Relationships: Felix Hugo Fraldarius & My Unit | Byleth
Comments: 6
Kudos: 50





	The Bleed Effect

_I._

Teaching had never been a part of the future Byleth envisioned. True, they never spared much time to ponder the future in any sort of depth in the first place, nor had they had any fanciful daydreams about shifting careers away from the mercenary lifestyle, but it remained true that _teaching_ had never once crossed their mind.

Still, their father seemed reluctant to disobey the church in church territory, and if Jeralt was staying put then so was Byleth. It only seemed logical, then, to follow whatever decision the church came to for what Byleth should do for them.

(Byleth couldn’t help but agree with Seteth’s disdain for the decision though. Why them? Why as a Head of House teacher, and not simply a weapons instructor? Why teach at all?

Sothis complained that all Byleth’s worrying made it hard for her to sleep, so they compartmentalised. They were a teacher now. That was all there was to it in the end.)

_II._

It would be a lie for Byleth to claim that their pick of house hadn’t been at least a little bit at random.

What were they supposed to do, though?

Rhea had, essentially, kicked them out of the meeting and told them to wander the monastery, meet the students, and report back with a decision the next day. It felt a little irresponsible.
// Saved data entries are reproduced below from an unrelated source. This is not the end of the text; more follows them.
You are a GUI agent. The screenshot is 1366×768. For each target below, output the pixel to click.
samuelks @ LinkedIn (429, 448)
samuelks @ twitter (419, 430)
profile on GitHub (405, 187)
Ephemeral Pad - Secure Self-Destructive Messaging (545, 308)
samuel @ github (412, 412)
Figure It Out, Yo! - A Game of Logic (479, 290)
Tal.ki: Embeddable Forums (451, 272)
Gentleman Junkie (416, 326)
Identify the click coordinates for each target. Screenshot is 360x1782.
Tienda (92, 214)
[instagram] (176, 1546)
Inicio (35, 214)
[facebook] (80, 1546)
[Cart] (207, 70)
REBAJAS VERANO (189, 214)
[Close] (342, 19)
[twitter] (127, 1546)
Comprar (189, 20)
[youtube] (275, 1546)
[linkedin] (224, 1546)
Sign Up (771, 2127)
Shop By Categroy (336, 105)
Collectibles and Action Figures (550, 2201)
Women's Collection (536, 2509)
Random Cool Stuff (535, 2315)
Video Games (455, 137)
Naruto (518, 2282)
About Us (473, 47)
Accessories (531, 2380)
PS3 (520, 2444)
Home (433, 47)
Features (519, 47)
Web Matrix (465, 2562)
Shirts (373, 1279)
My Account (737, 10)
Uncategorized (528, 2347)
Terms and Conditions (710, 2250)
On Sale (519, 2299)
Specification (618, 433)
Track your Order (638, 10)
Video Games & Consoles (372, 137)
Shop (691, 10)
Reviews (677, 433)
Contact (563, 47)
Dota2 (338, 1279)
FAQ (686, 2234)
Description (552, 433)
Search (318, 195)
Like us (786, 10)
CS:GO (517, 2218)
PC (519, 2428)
They would have felt better about it if Rhea had just handed them their assignment, instead of making them choose.

The house leaders all seemed so earnest and eager that Byleth really wasn’t sure what to do.

Taking into consideration Seteth’s attitude towards them, Byleth would guess that none of the other professors on staff that were up for the Head of House role were nearly as young as they were (however young that truly was). It made sense then, that the students would be interested in the young mercenary they’d just seen in battle rather than whoever else they might get stuck with. But _their_ interest wasn’t helping Byleth decide anything.

Because all three of them wanted Byleth’s attentions, they had to rule that factor out of their decision-making process. There was no easy favouritism to be found there. Instead of considering what they wanted from Byleth, Byleth tried to tease out what they might have to offer to any of the house leaders.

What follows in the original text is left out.